---------- SUPPLIED RECORDS
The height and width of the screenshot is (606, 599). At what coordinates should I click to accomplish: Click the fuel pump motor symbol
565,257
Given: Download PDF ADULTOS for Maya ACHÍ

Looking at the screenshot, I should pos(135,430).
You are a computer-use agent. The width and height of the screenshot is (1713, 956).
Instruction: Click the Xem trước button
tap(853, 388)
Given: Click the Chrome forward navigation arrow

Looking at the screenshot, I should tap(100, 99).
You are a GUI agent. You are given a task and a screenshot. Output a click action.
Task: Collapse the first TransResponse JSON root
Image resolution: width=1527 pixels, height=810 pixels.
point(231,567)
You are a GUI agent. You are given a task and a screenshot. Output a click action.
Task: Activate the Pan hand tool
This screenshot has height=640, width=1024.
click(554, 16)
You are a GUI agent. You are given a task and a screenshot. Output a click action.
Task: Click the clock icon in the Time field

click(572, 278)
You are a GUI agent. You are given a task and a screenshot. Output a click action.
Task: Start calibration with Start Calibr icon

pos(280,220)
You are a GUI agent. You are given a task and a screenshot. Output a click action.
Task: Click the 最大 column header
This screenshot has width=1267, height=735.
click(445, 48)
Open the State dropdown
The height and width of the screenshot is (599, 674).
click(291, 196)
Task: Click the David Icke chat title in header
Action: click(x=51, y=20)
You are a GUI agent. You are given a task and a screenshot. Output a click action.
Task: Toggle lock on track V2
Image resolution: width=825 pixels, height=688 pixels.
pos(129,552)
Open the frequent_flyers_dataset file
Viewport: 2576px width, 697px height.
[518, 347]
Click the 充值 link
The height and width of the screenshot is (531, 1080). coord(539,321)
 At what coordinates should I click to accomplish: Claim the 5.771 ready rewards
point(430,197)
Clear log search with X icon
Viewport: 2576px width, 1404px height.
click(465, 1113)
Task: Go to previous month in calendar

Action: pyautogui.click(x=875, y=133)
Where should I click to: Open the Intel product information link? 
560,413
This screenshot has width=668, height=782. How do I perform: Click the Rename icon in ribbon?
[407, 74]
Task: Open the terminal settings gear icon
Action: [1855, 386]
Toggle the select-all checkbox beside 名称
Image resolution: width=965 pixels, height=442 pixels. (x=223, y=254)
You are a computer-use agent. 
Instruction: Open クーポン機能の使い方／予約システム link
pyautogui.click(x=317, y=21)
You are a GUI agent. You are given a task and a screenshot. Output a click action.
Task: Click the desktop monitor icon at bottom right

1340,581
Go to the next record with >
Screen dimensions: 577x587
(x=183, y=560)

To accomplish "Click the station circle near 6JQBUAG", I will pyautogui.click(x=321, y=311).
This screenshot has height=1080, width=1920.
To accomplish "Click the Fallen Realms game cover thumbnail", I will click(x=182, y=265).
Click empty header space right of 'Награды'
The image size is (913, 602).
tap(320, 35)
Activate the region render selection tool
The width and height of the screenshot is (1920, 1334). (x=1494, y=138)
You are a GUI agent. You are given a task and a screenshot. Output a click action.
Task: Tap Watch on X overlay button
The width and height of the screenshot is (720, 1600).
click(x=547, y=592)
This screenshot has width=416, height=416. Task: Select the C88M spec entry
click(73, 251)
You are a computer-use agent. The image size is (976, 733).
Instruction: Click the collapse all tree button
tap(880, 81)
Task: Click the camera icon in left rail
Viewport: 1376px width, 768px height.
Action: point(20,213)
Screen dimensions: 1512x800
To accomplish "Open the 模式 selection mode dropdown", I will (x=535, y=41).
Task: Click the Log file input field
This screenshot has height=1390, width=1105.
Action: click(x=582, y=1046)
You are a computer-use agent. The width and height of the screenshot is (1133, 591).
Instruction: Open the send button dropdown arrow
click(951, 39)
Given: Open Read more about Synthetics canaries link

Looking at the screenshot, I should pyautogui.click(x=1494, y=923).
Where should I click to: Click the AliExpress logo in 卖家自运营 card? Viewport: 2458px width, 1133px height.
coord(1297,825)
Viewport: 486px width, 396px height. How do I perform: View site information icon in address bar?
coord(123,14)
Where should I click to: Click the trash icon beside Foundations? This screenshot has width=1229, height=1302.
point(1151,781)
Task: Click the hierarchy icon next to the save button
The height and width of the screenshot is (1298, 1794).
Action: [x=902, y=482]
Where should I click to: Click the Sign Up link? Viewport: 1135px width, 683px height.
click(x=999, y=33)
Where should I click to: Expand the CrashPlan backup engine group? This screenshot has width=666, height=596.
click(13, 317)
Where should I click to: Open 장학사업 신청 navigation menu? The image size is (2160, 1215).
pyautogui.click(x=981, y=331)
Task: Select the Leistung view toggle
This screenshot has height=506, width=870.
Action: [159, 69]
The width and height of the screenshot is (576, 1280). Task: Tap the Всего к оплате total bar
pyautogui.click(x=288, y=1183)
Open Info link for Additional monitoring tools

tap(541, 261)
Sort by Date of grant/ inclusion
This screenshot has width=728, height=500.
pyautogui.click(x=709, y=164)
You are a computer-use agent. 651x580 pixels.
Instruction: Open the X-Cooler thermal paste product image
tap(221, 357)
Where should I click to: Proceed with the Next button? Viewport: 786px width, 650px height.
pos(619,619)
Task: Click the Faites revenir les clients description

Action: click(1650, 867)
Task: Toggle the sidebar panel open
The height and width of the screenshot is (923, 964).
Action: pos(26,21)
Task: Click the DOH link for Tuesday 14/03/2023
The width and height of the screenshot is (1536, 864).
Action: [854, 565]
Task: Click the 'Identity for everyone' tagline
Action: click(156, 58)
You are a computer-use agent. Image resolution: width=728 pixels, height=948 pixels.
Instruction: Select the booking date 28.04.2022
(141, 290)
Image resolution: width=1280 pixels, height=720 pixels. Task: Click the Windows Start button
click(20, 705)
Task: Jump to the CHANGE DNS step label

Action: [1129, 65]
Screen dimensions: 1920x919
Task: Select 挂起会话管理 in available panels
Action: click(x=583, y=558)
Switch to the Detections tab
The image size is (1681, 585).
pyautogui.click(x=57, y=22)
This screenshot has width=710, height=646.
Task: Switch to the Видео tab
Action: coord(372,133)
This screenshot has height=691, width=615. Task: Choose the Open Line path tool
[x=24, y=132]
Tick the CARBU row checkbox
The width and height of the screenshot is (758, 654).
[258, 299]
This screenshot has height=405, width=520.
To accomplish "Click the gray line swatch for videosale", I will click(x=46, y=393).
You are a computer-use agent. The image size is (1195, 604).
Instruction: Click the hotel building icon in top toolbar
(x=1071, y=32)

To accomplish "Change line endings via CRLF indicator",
--------------------
* TASK TO CARRY OUT
Put every line of the items above into a JSON list of strings, one string per line, and leave out the blank lines.

* OUTPUT OF THE TASK
[
  "The height and width of the screenshot is (606, 599). At what coordinates should I click to accomplish: Click the fuel pump motor symbol",
  "565,257",
  "Given: Download PDF ADULTOS for Maya ACHÍ",
  "Looking at the screenshot, I should pos(135,430).",
  "You are a computer-use agent. The width and height of the screenshot is (1713, 956).",
  "Instruction: Click the Xem trước button",
  "tap(853, 388)",
  "Given: Click the Chrome forward navigation arrow",
  "Looking at the screenshot, I should tap(100, 99).",
  "You are a GUI agent. You are given a task and a screenshot. Output a click action.",
  "Task: Collapse the first TransResponse JSON root",
  "Image resolution: width=1527 pixels, height=810 pixels.",
  "point(231,567)",
  "You are a GUI agent. You are given a task and a screenshot. Output a click action.",
  "Task: Activate the Pan hand tool",
  "This screenshot has height=640, width=1024.",
  "click(554, 16)",
  "You are a GUI agent. You are given a task and a screenshot. Output a click action.",
  "Task: Click the clock icon in the Time field",
  "click(572, 278)",
  "You are a GUI agent. You are given a task and a screenshot. Output a click action.",
  "Task: Start calibration with Start Calibr icon",
  "pos(280,220)",
  "You are a GUI agent. You are given a task and a screenshot. Output a click action.",
  "Task: Click the 最大 column header",
  "This screenshot has width=1267, height=735.",
  "click(445, 48)",
  "Open the State dropdown",
  "The height and width of the screenshot is (599, 674).",
  "click(291, 196)",
  "Task: Click the David Icke chat title in header",
  "Action: click(x=51, y=20)",
  "You are a GUI agent. You are given a task and a screenshot. Output a click action.",
  "Task: Toggle lock on track V2",
  "Image resolution: width=825 pixels, height=688 pixels.",
  "pos(129,552)",
  "Open the frequent_flyers_dataset file",
  "Viewport: 2576px width, 697px height.",
  "[518, 347]",
  "Click the 充值 link",
  "The height and width of the screenshot is (531, 1080). coord(539,321)",
  " At what coordinates should I click to accomplish: Claim the 5.771 ready rewards",
  "point(430,197)",
  "Clear log search with X icon",
  "Viewport: 2576px width, 1404px height.",
  "click(465, 1113)",
  "Task: Go to previous month in calendar",
  "Action: pyautogui.click(x=875, y=133)",
  "Where should I click to: Open the Intel product information link? ",
  "560,413",
  "This screenshot has width=668, height=782. How do I perform: Click the Rename icon in ribbon?",
  "[407, 74]",
  "Task: Open the terminal settings gear icon",
  "Action: [1855, 386]",
  "Toggle the select-all checkbox beside 名称",
  "Image resolution: width=965 pixels, height=442 pixels. (x=223, y=254)",
  "You are a computer-use agent. ",
  "Instruction: Open クーポン機能の使い方／予約システム link",
  "pyautogui.click(x=317, y=21)",
  "You are a GUI agent. You are given a task and a screenshot. Output a click action.",
  "Task: Click the desktop monitor icon at bottom right",
  "1340,581",
  "Go to the next record with >",
  "Screen dimensions: 577x587",
  "(x=183, y=560)",
  "To accomplish \"Click the station circle near 6JQBUAG\", I will pyautogui.click(x=321, y=311).",
  "This screenshot has height=1080, width=1920.",
  "To accomplish \"Click the Fallen Realms game cover thumbnail\", I will click(x=182, y=265).",
  "Click empty header space right of 'Награды'",
  "The image size is (913, 602).",
  "tap(320, 35)",
  "Activate the region render selection tool",
  "The width and height of the screenshot is (1920, 1334). (x=1494, y=138)",
  "You are a GUI agent. You are given a task and a screenshot. Output a click action.",
  "Task: Tap Watch on X overlay button",
  "The width and height of the screenshot is (720, 1600).",
  "click(x=547, y=592)",
  "This screenshot has width=416, height=416. Task: Select the C88M spec entry",
  "click(73, 251)",
  "You are a computer-use agent. The image size is (976, 733).",
  "Instruction: Click the collapse all tree button",
  "tap(880, 81)",
  "Task: Click the camera icon in left rail",
  "Viewport: 1376px width, 768px height.",
  "Action: point(20,213)",
  "Screen dimensions: 1512x800",
  "To accomplish \"Open the 模式 selection mode dropdown\", I will (x=535, y=41).",
  "Task: Click the Log file input field",
  "This screenshot has height=1390, width=1105.",
  "Action: click(x=582, y=1046)",
  "You are a computer-use agent. The width and height of the screenshot is (1133, 591).",
  "Instruction: Open the send button dropdown arrow",
  "click(951, 39)",
  "Given: Open Read more about Synthetics canaries link",
  "Looking at the screenshot, I should pyautogui.click(x=1494, y=923).",
  "Where should I click to: Click the AliExpress logo in 卖家自运营 card? Viewport: 2458px width, 1133px height.",
  "coord(1297,825)",
  "Viewport: 486px width, 396px height. How do I perform: View site information icon in address bar?",
  "coord(123,14)",
  "Where should I click to: Click the trash icon beside Foundations? This screenshot has width=1229, height=1302.",
  "point(1151,781)",
  "Task: Click the hierarchy icon next to the save button",
  "The height and width of the screenshot is (1298, 1794).",
  "Action: [x=902, y=482]",
  "Where should I click to: Click the Sign Up link? Viewport: 1135px width, 683px height.",
  "click(x=999, y=33)",
  "Where should I click to: Expand the CrashPlan backup engine group? This screenshot has width=666, height=596.",
  "click(13, 317)",
  "Where should I click to: Open 장학사업 신청 navigation menu? The image size is (2160, 1215).",
  "pyautogui.click(x=981, y=331)",
  "Task: Select the Leistung view toggle",
  "This screenshot has height=506, width=870.",
  "Action: [159, 69]",
  "The width and height of the screenshot is (576, 1280). Task: Tap the Всего к оплате total bar",
  "pyautogui.click(x=288, y=1183)",
  "Open Info link for Additional monitoring tools",
  "tap(541, 261)",
  "Sort by Date of grant/ inclusion",
  "This screenshot has width=728, height=500.",
  "pyautogui.click(x=709, y=164)",
  "You are a computer-use agent. 651x580 pixels.",
  "Instruction: Open the X-Cooler thermal paste product image",
  "tap(221, 357)",
  "Where should I click to: Proceed with the Next button? Viewport: 786px width, 650px height.",
  "pos(619,619)",
  "Task: Click the Faites revenir les clients description",
  "Action: click(1650, 867)",
  "Task: Toggle the sidebar panel open",
  "The height and width of the screenshot is (923, 964).",
  "Action: pos(26,21)",
  "Task: Click the DOH link for Tuesday 14/03/2023",
  "The width and height of the screenshot is (1536, 864).",
  "Action: [854, 565]",
  "Task: Click the 'Identity for everyone' tagline",
  "Action: click(156, 58)",
  "You are a computer-use agent. Image resolution: width=728 pixels, height=948 pixels.",
  "Instruction: Select the booking date 28.04.2022",
  "(141, 290)",
  "Image resolution: width=1280 pixels, height=720 pixels. Task: Click the Windows Start button",
  "click(20, 705)",
  "Task: Jump to the CHANGE DNS step label",
  "Action: [1129, 65]",
  "Screen dimensions: 1920x919",
  "Task: Select 挂起会话管理 in available panels",
  "Action: click(x=583, y=558)",
  "Switch to the Detections tab",
  "The image size is (1681, 585).",
  "pyautogui.click(x=57, y=22)",
  "This screenshot has width=710, height=646.",
  "Task: Switch to the Видео tab",
  "Action: coord(372,133)",
  "This screenshot has height=691, width=615. Task: Choose the Open Line path tool",
  "[x=24, y=132]",
  "Tick the CARBU row checkbox",
  "The width and height of the screenshot is (758, 654).",
  "[258, 299]",
  "This screenshot has height=405, width=520.",
  "To accomplish \"Click the gray line swatch for videosale\", I will click(x=46, y=393).",
  "You are a computer-use agent. The image size is (1195, 604).",
  "Instruction: Click the hotel building icon in top toolbar",
  "(x=1071, y=32)",
  "To accomplish \"Change line endings via CRLF indicator\","
]